## Arbeitsauftrag 1
Was will der Gast im Forumsbeitrag über JSP und Servlets in seinem Projekt voneinander trennen?
## Arbeitsauftrag 2
Schreibe den Forumsbeitrag über JSP und Servlets im Anschluss an seinen letzten Satz weiter.

## Vorliegender Text
------------

# JSP und Servlets (einfaches MVC-Modell)



## Gast (5. Mrz 2006)

Hallo an alle!

Ich habe in einem JavaServlet nun mittlerweile einiges an Code stehen, leider auch eine Menge HTML-Kram zur formatierten Ausgabe meiner Anfrage an das Servlet. Bis jetzt läuft alles super. Es ist nur eine kleine Anwendung,
daher war es bis jetzt nicht unproblematisch die Ausgabe im Servlet zu hinterlegen. Aber ihr wisst bestimmt was nun kommt: Das Projekt wird größer und unübersichtlicher. :roll: Kurz-> ich will (muss) die Präsentation von der Programmlogik trennen.
Ja, ja, MVC ist mir schon ein Begriff. Habe nun einige Bücher :### zu diesem Thema durchgelesen, doch: immer wenns mal praktisch werden zu scheint, brechen die ab, oder verweisen auf hochtrabende Beispiele, die ja schon 4 Kapitel zuvor umgesetzt wurden sind und nun nur angepasst werden müssen. Das ist mit zu kompliziert!!! 

Ich suche ein *kleines* VERSTÄNDLICHES Beispiel, in dem gezeigt wird, wie ich "JSP mit Servlets" benutze. Eventuell ohne irgendwelche Beans, dass verstehe ich nämlich auch nicht ganz, oder brauche ich da noch zusätzlich Beans????

------------

## Datenauszug

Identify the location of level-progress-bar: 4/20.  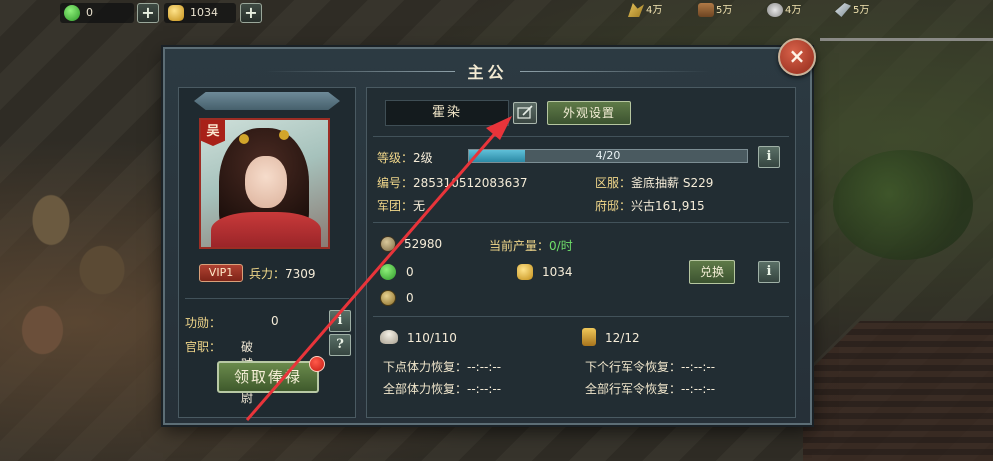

------------

## Schriftliche Antwort 1
Die Präsentation von der Programmlogik.

## Schriftliche Antwort 2
Z.B.: Wie schaffe ich es, vom Servlet aus eine JSP aufzurufen und zusätzlich an den entsprechenden Stellen in dieser JSP die im Servlet generierten Werte einzutragen/oder zu übergeben??? :bahnhof: Ich bin mir sicher, dass das ganz einfach ist, jedoch habe ich den Eindruck, dass das niemand EINFACH erklären kann.

Ich hoffe mir kann jemand ein kleines Beispiel zeigen, oder mir kurz ein Paar nützliche Tips zum Thema geben...

Vielen DANK


----------



## bronks (5. Mrz 2006)

Gast hat gesagt.:
			
		

> ... Ich bin mir sicher, dass das ganz einfach ist, jedoch habe ich den Eindruck, dass das niemand EINFACH erklären kann ...


Genau so ist es. Siehe dieses excelente Beispiel: http://www.netbeans.org/kb/articles/tutorial-webapps-40.html


----------



## Gast (5. Mrz 2006)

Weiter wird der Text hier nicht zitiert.